**WHAT IS NEEDED**
Leave out every picture and set down, exactly, the lines below from the one holding "1893x965 pixels." up to and including the one holding "the Wit And".

**EXERCISE INPUTS**
↓

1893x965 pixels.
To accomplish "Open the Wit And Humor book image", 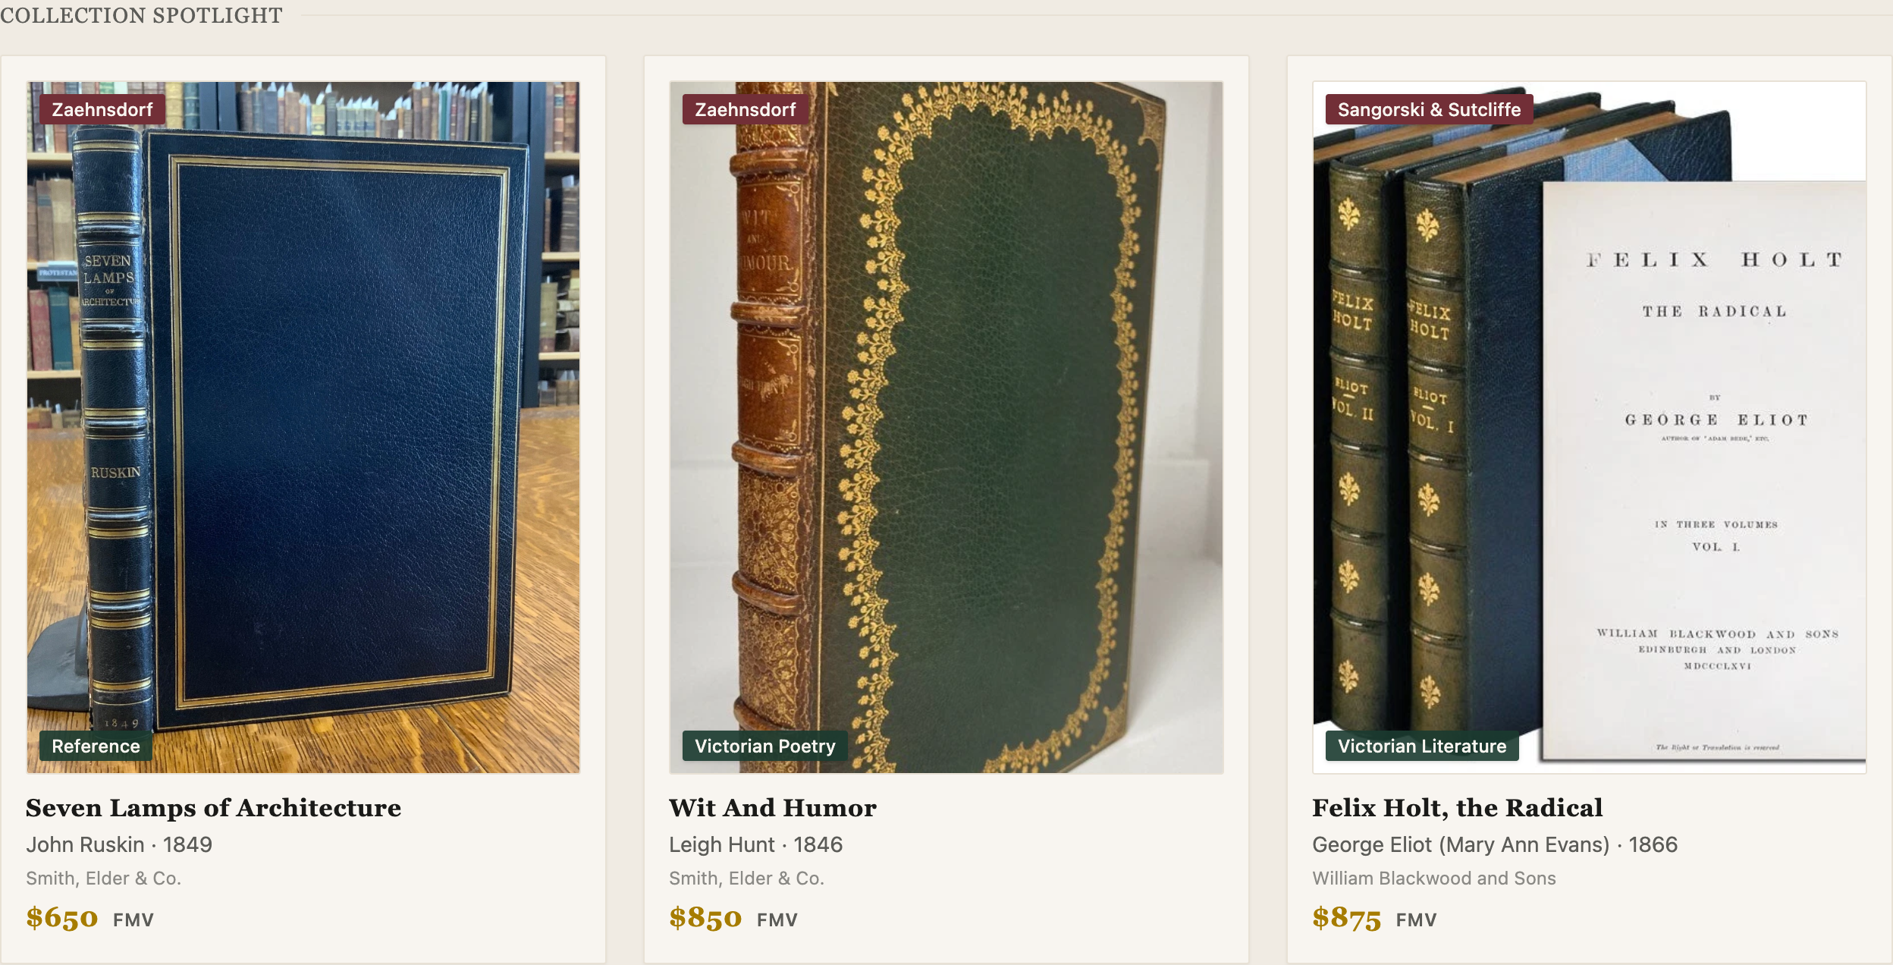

↑
↓

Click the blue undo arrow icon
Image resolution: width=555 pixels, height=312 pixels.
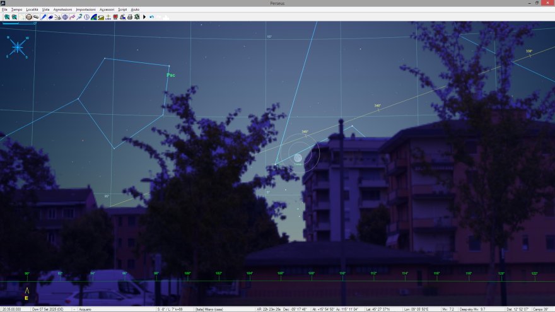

↑
↓

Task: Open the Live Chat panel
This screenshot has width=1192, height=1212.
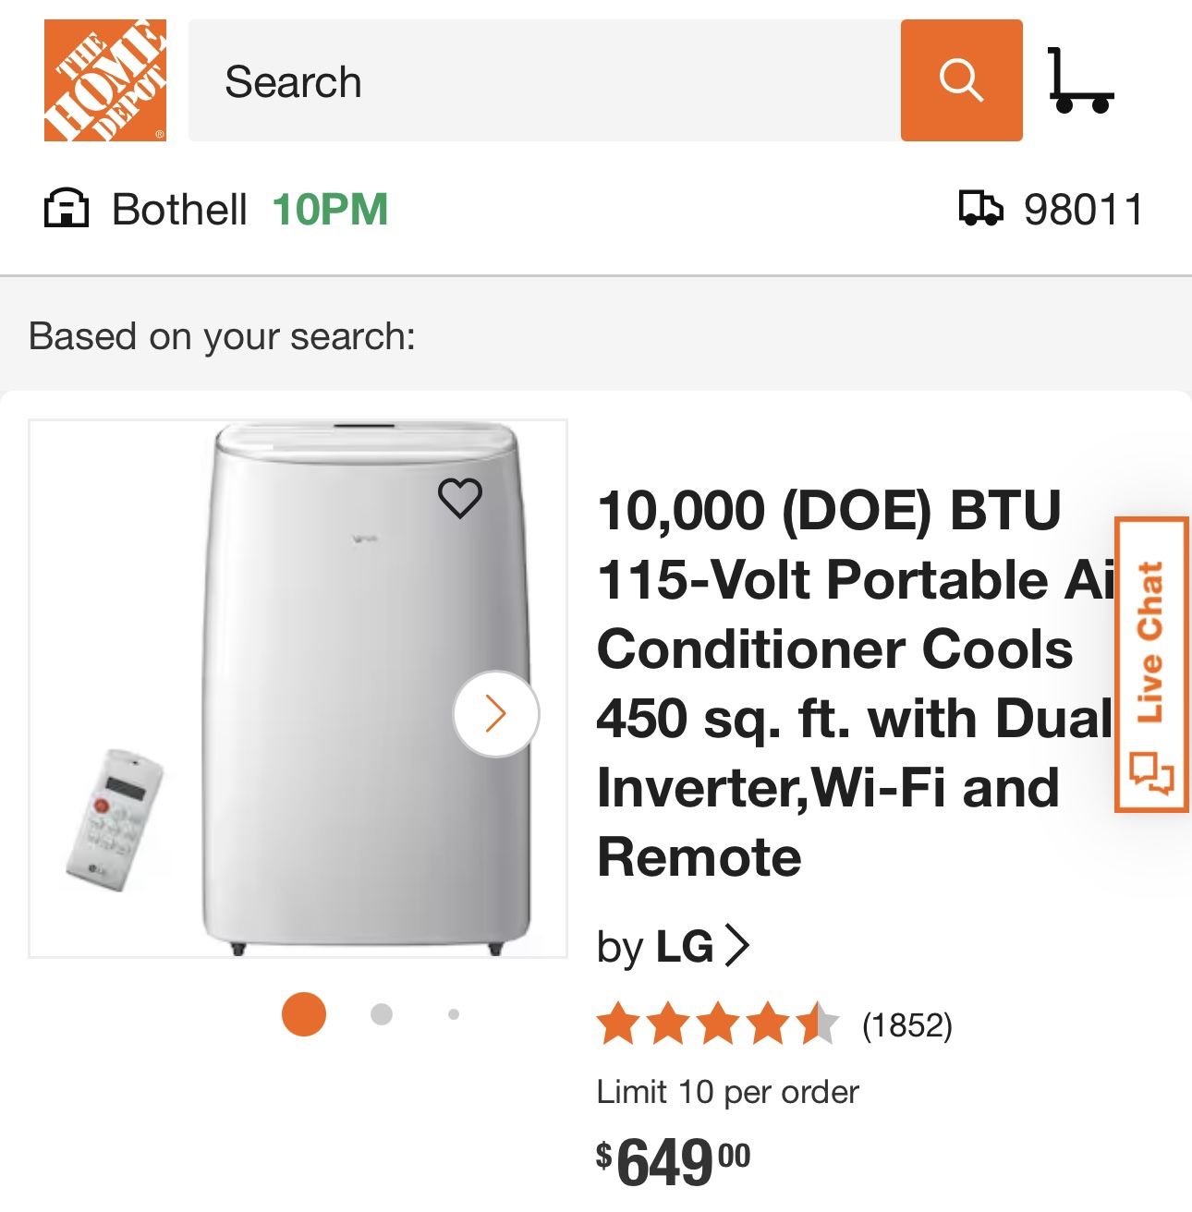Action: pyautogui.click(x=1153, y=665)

↑

**EXERCISE SOLUTION**
1893x965 pixels.
To accomplish "Open the Wit And Humor book image", 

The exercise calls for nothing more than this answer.